#### [ACTION ITEM A]
In the passage about McJunkin and the Folsom site, why were the remains of the prehistoric bison visible when McJunkin entered the arroyo?
#### [ACTION ITEM B]
Answer these questions from the passage about McJunkin and the Folsom site:
(i) Where was McJunkin born?
(ii) To which museum did he send sample bones and a lance point in 1918?
(iii) In what year did a thorough excavation of the site take place?
#### [ACTION ITEM C]
Write the next part of the passage about McJunkin and the Folsom site, beginning after its final sentence.

#### [SELECTED PASSAGE]
• • • •

Born to slaves in Midway, Texas, McJunkin was approximately nine years old when the Civil War ended. He worked as a cowboy for freighters. He reportedly learned how to read from fellow cow punchers. McJunkin taught himself to read, write, speak Spanish, play the fiddle and guitar, eventually becoming an amateur archaeologist and historian. In 1868, McJunkin arrived in New Mexico where he would later become a foreman on the Thomas Owens Pitchfork Ranch. McJunkin became a buffalo hunter and worked for several ranches in Colorado, New Mexico and Texas. He was also reported to be an expert bronc rider and one of the best ropers in the United States. He became foreman of the Crowfoot ranch near Folsom, New Mexico. In 2019, he was inducted into the Hall of Great Westerners of the National Cowboy & Western Heritage Museum.

===Discovery of Folsom site===
After the flood of August 27, 1908 which killed 18 people in Folsom, McJunkin assessed damage at the Crowfoot Ranch. While patching fence, McJunkin entered an arroyo where he discovered remains of several giant prehistoric bison, exposed where the flood had deeply eroded the arroyo bed. Among the bones of the bison was a distinctive type of stone tool, now called a Folsom point. Recognizing the significance of the find, McJunkin left the site undisturbed, except for recovering a few sample points. For several years he tried to interest archaeologists, with little success. In 1918 he sent sample bones and a lance point to the Denver Museum of Natural History, who sent paleontologist Harold Cook during the following spring, and he and McJunkin did some exploratory digging. But a thorough excavation did not occur until 1926, after McJunkin's death.

• • • •

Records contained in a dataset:
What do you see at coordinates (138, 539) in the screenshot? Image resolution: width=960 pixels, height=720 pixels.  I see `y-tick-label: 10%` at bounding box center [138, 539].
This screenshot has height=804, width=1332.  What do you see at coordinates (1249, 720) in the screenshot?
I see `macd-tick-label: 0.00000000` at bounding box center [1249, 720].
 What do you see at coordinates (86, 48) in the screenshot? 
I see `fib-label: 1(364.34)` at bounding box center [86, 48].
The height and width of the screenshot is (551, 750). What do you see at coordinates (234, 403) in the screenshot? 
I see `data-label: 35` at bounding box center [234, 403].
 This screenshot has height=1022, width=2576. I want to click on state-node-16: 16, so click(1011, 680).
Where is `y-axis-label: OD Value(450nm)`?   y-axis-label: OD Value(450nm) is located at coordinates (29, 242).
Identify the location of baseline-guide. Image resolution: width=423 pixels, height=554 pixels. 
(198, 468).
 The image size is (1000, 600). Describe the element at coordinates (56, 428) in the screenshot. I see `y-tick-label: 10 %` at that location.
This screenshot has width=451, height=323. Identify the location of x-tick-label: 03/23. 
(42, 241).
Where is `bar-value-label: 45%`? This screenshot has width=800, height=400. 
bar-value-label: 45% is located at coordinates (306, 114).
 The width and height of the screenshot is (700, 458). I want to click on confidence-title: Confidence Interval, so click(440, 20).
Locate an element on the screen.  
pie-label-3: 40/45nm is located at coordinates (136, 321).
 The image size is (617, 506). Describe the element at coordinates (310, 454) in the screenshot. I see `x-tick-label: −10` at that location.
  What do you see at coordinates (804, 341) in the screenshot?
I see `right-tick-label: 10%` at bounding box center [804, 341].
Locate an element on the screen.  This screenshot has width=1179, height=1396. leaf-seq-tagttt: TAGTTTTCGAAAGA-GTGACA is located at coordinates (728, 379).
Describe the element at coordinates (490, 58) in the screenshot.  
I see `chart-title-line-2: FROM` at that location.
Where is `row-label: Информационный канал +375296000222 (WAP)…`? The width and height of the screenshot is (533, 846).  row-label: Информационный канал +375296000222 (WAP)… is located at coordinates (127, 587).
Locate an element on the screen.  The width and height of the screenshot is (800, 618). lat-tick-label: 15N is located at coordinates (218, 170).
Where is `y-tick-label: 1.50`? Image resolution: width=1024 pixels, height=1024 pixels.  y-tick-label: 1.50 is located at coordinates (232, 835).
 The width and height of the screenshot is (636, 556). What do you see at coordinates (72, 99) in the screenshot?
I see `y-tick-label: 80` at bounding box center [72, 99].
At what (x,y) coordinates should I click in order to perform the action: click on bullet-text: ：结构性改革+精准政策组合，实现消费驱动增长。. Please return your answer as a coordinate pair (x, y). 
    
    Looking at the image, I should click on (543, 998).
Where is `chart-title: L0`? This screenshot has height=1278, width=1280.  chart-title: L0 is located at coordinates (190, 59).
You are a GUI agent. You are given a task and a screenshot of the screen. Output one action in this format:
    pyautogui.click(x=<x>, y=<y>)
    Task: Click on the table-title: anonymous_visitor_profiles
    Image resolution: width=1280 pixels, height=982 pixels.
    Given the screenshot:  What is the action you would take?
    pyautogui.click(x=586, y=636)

• • • •

#### [ANSWER AREA A]
The flood of August 27, 1908 had deeply eroded the arroyo bed, which exposed the bison remains.

#### [ANSWER AREA B]
(i) Midway, Texas
(ii) The Denver Museum of Natural History
(iii) 1926

#### [ANSWER AREA C]
Giant bison of the type McJunkin found had gone extinct at the end of the last Ice Age; proof of a human kill established the antiquity of North America's native cultures. McJunkin's discovery of the Folsom site changed New World archaeology, as it showed that people had inhabited North America since at least 9000 BCE, some 7000 years earlier than previously thought.

===Death===
At his death, McJunkin was buried at the Folsom Cemetery in Folsom, New Mexico.